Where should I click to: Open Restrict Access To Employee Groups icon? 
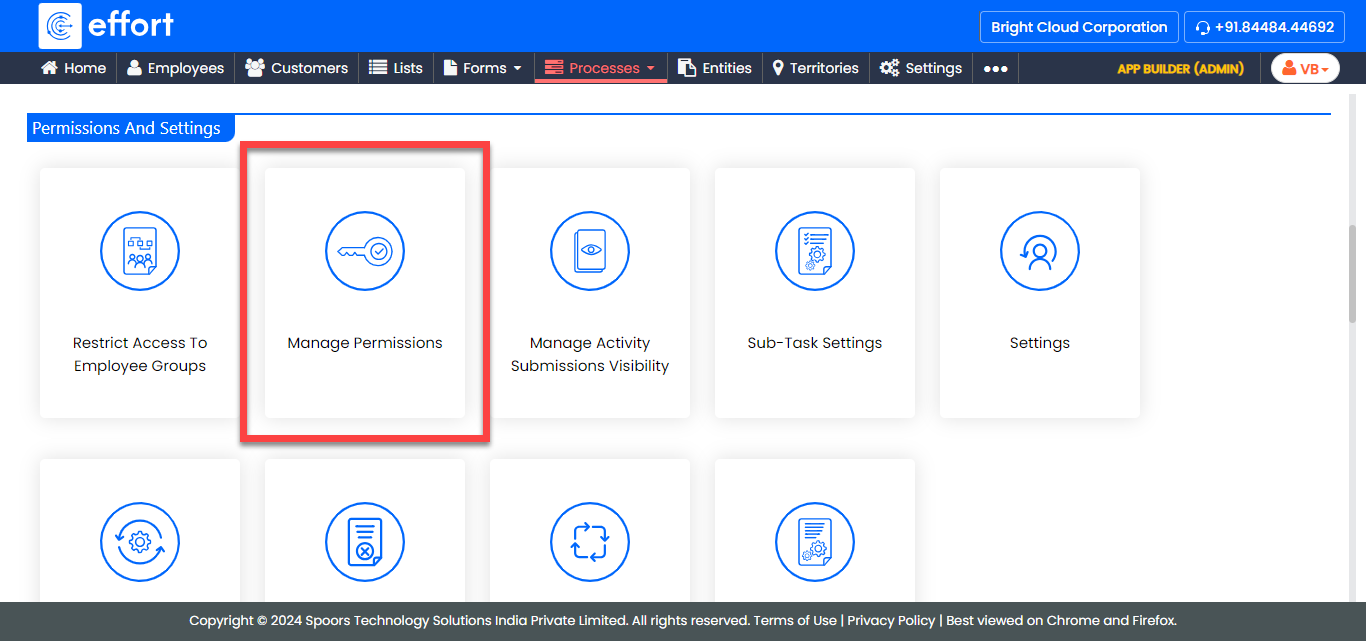pyautogui.click(x=140, y=251)
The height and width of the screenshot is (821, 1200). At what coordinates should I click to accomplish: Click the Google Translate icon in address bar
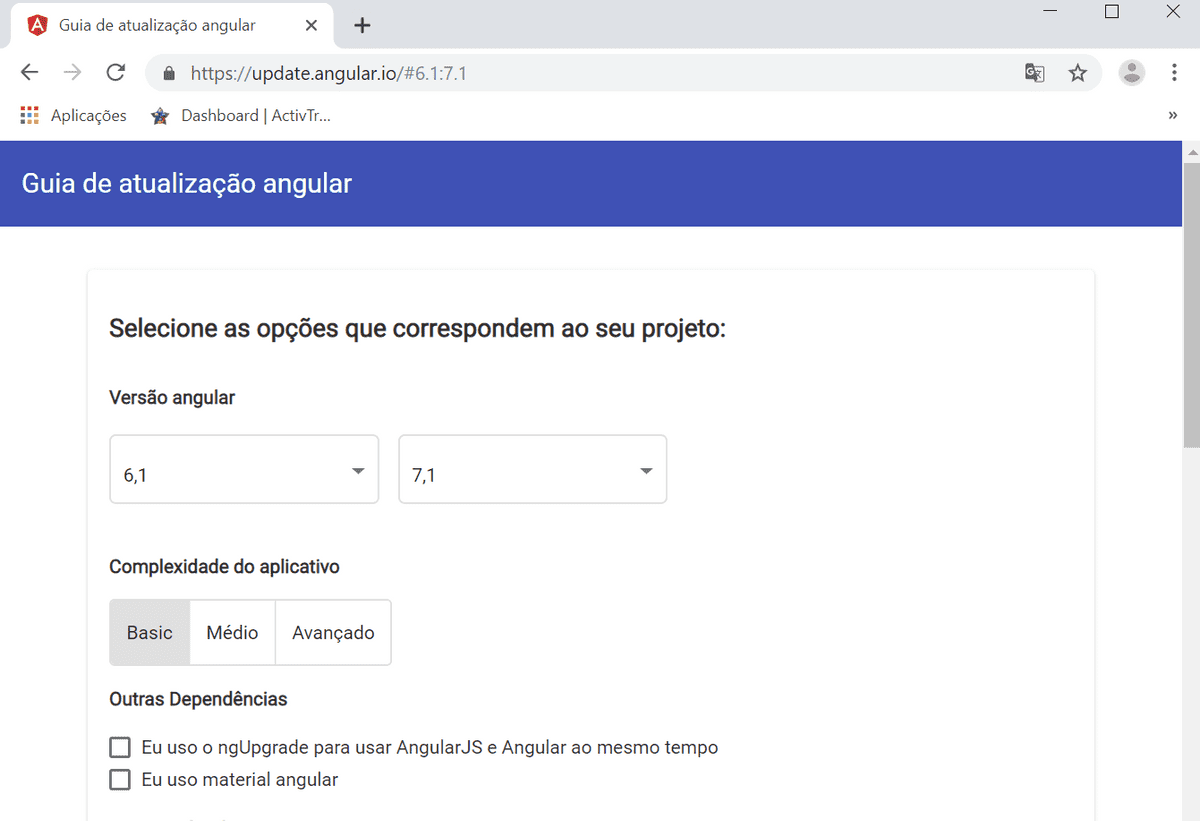pyautogui.click(x=1034, y=72)
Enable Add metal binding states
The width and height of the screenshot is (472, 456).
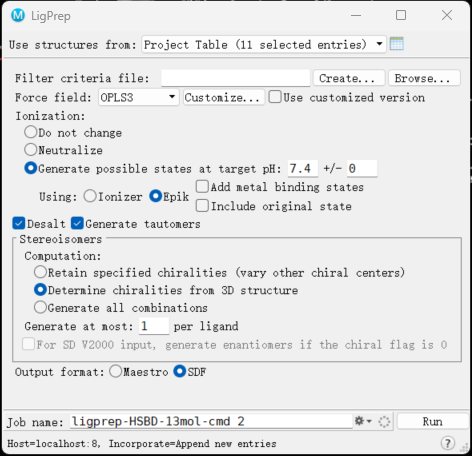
********
# Problem to work on
Rewrite all the entries above, swapping "screenshot" for "screen capture" everywhere it appears and changing nothing else. Leave the pictures out.

# Task solution
Where should I click to: Open Restrict Access To Employee Groups icon? 
pyautogui.click(x=140, y=251)
The height and width of the screen capture is (821, 1200). At what coordinates should I click to accomplish: Click the Google Translate icon in address bar
pyautogui.click(x=1034, y=72)
Enable Add metal binding states
The width and height of the screen capture is (472, 456).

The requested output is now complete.